Despite the improvements, GlobalData Retail Managing Director Neil Saunders said he remains skeptical of the company’s ongoing progress, noting that Old Navy’s continued strength is masking underlying troubles at its other brands. "Although we believe growth could soften at Old Navy as it starts to come up against tougher comparatives, we remain broadly confident about the brand," he said in an email to Retail Dive. "We are also encouraged by the fact the company is testing a new smaller 8,000 square foot format, which we think could help Old Navy to expand into locations that would not support a larger footplate."
But outside of Old Navy and the company’s smaller Athleta brand, Gap and Banana Republic are not resonating with consumers, according to GlobalData Retail research. "We recognize that steps have been taken to improve Gap's ranges and make marketing more compelling," Saunders said. "We also applaud the continued progress in areas like activewear. However, the general impression is still that of a rather dull brand that relies on excessive discounting to sell bland merchandise. From our consumer data, it is clear that most shoppers have a similar perception. In essence, much more work is needed to revive the Gap brand."
New Banana Republic chief should be given time to turn that struggling unit around, but Saunders said there’s been little progress so far: "[W]e see little progress to-date, with collections in stores still off-pitch and overpriced."
Peck pointed to Banana Republic's new Rapid Movement Chino and Saunders admitted that it was "innovative," but slammed the execution as poor and the $98 price point as too high.
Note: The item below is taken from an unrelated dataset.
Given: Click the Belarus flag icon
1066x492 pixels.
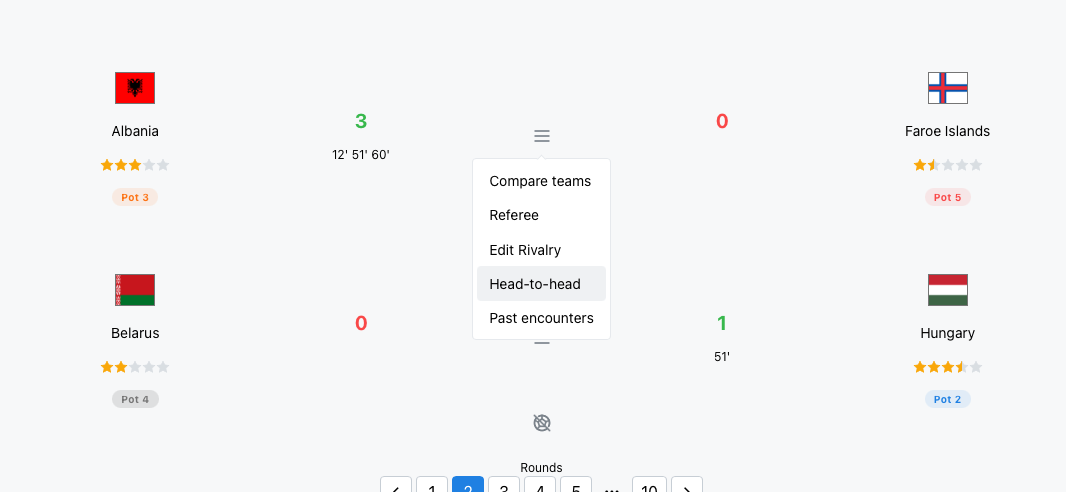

And the brand’s new brand ambassadors will not "have much impact unless Banana finds a cohesive and relevant brand identity," Saunders said. "Ultimately, success comes down to having products people want and are prepared to pay for."
The company reiterated its expectation that same-store sales for the year will be flat to up slightly and net sales fall slightly below that, driven by an expected negative impact from foreign currency fluctuations and the impact from international store closures last year.
Despite those negative effects, Peck emphasized the overall financial health of the company and its ability to expand margins, and asked analysts to "do the math." "[W]e will continue to be aggressive and disciplined cost managers," he said. "It's a very compelling value creation story that we are confident we can deliver."
Saunders is less confident. "[W]e are more confident about Gap now than we were a year ago," he said. "However, we remain skeptical that management has the proper strategies in place to bring about a strong revival across the whole business."